Friedrich Albrecht Carl Gren (1 May 1760 – 26 November 1798) was a German chemist and a native of Bernburg.

He began his career working in a pharmacy in Bernburg, and later worked as a pharmacist in Offenbach am Main and Erfurt. In 1782, he began his studies at the University of Helmstedt, and in 1788 became professor of chemistry and physics at the University of Halle.

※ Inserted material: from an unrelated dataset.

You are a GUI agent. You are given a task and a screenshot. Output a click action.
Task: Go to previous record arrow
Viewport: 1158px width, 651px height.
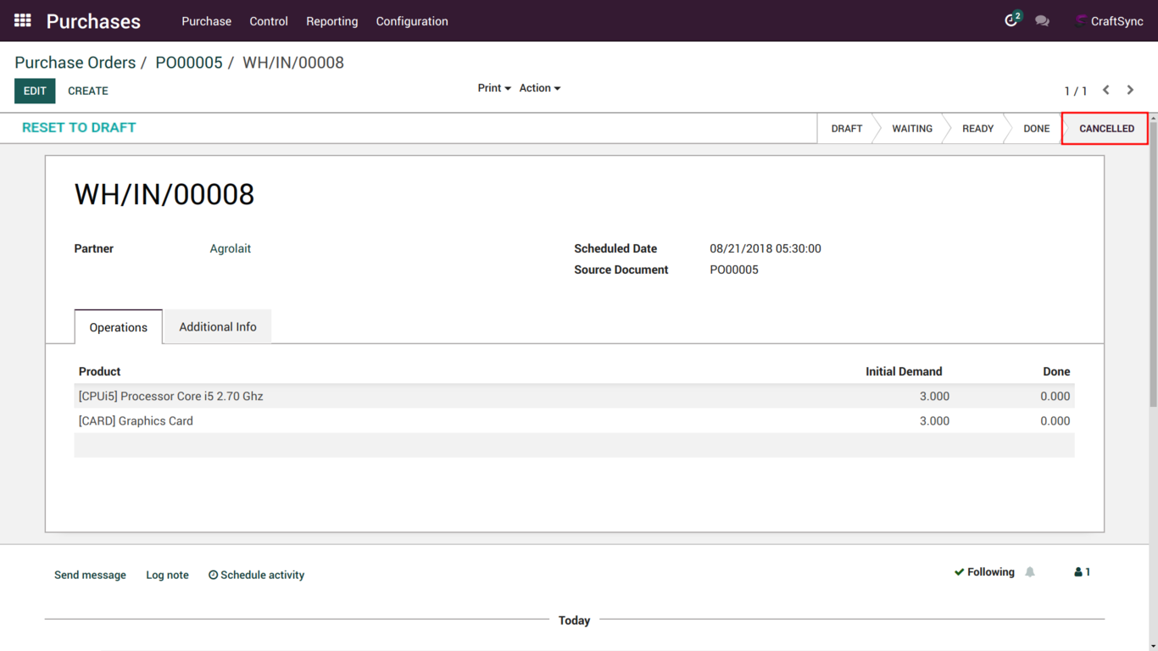coord(1106,90)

In 1783, he became the assistant to Wenceslaus Johann Gustav Karsten at the University of Halle. In 1790, Friedrich Gren was founder of the Journal der Physik (in 1795-97 called Neues Journal der Physik), which in 1799 was renamed Annalen der Physik by Ludwig Wilhelm Gilbert (1769-1824). Today, it is the oldest and one of the best-known journals on physics. He was also the author of a popular textbook on chemistry titled Systematisches Handbuch der gesamten Chemie.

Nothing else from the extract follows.